EXERCISE DETAILS → In the museum exhibition announcement, retype word for word the passage from "The Scottish Maritime Museum’s national maritime-related" to "and Benno Schotz.".

DOCUMENT EXCERPT →
Opening this Saturday (5 March), the Scottish Maritime Museum’s Spring exhibition brings maritime artworks, diaries, literature and personal objects together to explore the themes of isolation and connection, from the past up to the Covid-19 pandemic.
Solitude at Sea, which will show at the Scottish Maritime Museum on Irvine Harbourside until 5 June, reflects on life at sea, on oil platforms, lighthouses and islands and the parallels between isolation at sea and Lockdown.
Drawing on the Scottish Maritime Museum’s national art and maritime heritage collections, the exhibition will look at what makes us feel ‘connected’ and how creativity has been so significant through periods of separation.
Artworks include Kate Downie’s ARI Mural Design No.1 (1988), inspired by her residency on Total Oil Marine’s North Sea Alpha B Oil Platform; The Loss (1990) by Joyce Cairns in which, as with many of her works, the dominant female figure plays the leading role as a luring siren of hope, fear, death, loneliness or loss; Frances Walker’s Leaving Roan (2000), an island deserted since 1938; and Arthur Watson’s twin screenprints, Harbour Lights (1991).
Solitude at Sea, which is included in Museum Admission, will be complemented by an events programme for all ages including sea shanties and storytelling, creative writing and painting workshops.
The Scottish Maritime Museum’s national maritime-related art collection, which was unveiled in June 2018, includes oil paintings, watercolours, sketches, photography, sculpture and mixed media by artists including John Bellany, FCB Cadell, Ian Hamilton Finlay, Muirhead Bone, Kate Downie, George Wyllie, Tom McKendrick and Benno Schotz.
Establishing the art collection was made possible by a grant from the Heritage Lottery Fund’s Collecting Cultures programme and support from Art Fund and the National Fund for Acquisitions
The Scottish Maritime Museum on Harbour Road, Irvine, Ayrshire, is open daily, 10am – 5pm.

EXTRACTED INFORMATION →
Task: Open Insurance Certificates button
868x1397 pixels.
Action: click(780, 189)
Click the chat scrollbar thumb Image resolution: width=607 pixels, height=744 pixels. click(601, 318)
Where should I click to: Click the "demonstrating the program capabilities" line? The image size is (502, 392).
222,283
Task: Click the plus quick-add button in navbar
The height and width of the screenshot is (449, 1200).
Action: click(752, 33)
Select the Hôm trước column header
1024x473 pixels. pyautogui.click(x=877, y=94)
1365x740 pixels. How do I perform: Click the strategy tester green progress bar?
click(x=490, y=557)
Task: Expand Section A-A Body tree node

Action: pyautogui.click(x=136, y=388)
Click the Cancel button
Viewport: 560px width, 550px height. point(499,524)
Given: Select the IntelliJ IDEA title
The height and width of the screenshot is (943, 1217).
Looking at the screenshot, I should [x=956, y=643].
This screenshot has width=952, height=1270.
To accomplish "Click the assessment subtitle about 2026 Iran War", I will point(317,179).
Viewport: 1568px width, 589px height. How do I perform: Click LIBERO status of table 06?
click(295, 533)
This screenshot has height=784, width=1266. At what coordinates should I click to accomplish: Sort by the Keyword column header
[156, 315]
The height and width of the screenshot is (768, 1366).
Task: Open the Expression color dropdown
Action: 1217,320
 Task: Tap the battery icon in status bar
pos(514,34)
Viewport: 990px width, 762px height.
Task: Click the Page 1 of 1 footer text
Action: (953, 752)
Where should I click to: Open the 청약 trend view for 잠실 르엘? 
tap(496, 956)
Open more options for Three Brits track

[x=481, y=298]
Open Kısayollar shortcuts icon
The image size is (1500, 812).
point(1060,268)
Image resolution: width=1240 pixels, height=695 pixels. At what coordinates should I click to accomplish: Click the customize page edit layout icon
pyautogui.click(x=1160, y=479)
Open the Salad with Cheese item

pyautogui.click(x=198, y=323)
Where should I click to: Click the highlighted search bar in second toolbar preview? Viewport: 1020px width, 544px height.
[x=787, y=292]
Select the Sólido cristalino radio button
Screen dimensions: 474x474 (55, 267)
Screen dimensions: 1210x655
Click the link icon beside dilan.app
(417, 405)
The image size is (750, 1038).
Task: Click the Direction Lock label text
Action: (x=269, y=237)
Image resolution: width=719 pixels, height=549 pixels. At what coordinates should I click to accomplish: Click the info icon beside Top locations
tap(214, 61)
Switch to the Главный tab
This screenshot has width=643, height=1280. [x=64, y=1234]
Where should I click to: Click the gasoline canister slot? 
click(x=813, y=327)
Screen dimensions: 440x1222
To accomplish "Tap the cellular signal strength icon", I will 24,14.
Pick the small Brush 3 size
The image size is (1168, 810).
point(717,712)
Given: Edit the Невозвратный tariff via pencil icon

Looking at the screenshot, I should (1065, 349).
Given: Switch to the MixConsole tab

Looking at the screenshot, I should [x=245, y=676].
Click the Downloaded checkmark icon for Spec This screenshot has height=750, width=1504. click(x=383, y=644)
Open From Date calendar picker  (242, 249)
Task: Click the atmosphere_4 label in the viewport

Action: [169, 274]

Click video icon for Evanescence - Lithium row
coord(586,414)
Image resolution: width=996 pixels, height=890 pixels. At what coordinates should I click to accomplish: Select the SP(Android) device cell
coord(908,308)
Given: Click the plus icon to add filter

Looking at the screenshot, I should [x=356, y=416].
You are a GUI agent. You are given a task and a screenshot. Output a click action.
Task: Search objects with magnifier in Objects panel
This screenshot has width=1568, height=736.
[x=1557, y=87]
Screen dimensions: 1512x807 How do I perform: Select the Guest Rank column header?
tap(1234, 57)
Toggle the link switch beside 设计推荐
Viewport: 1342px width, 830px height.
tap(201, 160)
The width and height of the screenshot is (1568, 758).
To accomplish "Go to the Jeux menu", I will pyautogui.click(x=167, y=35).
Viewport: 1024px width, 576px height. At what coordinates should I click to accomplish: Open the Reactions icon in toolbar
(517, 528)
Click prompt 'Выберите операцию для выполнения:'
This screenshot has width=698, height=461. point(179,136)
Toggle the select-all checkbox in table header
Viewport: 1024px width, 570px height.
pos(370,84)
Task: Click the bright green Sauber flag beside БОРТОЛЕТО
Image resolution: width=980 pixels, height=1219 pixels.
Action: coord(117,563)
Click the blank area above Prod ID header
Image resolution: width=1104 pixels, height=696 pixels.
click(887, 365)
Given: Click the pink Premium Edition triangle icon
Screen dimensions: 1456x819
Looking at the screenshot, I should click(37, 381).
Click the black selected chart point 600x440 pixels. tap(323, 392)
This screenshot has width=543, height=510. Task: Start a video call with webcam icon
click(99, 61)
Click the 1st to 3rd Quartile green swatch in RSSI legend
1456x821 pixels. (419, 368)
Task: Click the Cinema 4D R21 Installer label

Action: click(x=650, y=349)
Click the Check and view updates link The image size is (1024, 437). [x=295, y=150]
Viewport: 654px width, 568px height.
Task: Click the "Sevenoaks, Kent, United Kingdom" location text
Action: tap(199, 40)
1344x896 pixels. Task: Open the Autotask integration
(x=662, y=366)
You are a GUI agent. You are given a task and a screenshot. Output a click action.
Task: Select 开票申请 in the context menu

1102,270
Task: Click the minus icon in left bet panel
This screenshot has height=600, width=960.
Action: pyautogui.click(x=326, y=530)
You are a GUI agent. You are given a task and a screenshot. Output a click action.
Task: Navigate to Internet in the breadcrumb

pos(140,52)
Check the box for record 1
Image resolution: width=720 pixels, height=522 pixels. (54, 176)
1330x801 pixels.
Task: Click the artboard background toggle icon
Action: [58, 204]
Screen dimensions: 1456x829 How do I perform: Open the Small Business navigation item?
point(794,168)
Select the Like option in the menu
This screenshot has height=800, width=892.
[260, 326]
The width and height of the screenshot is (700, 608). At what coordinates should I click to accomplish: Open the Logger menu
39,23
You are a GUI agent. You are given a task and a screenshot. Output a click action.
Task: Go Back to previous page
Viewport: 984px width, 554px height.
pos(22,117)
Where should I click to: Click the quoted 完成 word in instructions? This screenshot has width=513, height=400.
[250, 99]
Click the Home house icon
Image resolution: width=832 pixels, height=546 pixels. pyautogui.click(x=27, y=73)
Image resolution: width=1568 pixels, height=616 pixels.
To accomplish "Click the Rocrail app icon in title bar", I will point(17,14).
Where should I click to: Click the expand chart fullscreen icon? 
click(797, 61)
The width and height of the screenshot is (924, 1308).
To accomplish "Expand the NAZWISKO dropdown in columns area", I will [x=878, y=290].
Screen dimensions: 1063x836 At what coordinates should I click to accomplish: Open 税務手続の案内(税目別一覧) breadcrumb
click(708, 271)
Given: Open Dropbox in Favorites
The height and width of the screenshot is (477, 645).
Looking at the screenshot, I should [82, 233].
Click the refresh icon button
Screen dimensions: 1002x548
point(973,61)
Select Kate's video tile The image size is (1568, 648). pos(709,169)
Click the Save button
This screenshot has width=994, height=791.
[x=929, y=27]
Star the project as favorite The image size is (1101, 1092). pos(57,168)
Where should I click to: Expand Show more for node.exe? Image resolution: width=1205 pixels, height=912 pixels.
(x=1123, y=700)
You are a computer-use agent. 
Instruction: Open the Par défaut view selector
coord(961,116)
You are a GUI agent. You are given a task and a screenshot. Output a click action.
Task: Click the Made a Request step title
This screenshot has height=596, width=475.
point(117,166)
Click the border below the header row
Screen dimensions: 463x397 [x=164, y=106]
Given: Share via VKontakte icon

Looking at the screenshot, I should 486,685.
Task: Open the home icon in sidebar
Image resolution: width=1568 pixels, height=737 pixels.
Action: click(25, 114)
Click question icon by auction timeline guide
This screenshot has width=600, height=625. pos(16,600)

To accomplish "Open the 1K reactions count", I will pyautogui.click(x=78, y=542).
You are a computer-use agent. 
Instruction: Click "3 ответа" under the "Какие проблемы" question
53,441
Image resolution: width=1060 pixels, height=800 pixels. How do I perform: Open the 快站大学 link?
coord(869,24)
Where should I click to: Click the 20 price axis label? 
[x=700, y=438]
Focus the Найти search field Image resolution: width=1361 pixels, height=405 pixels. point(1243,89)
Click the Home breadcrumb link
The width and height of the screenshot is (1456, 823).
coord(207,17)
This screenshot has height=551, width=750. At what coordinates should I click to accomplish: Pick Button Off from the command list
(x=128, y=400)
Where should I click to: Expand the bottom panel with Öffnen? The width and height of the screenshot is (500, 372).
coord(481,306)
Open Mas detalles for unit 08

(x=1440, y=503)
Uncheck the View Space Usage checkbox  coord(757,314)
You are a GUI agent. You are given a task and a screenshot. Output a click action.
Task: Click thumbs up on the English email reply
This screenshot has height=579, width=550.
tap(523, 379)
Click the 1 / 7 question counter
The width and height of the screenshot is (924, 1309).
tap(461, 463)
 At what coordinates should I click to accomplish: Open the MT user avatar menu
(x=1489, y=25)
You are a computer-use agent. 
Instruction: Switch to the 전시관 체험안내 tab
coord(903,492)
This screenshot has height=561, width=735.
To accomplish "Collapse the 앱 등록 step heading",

WORKED SOLUTION →
The Scottish Maritime Museum’s national maritime-related art collection, which was unveiled in June 2018, includes oil paintings, watercolours, sketches, photography, sculpture and mixed media by artists including John Bellany, FCB Cadell, Ian Hamilton Finlay, Muirhead Bone, Kate Downie, George Wyllie, Tom McKendrick and Benno Schotz.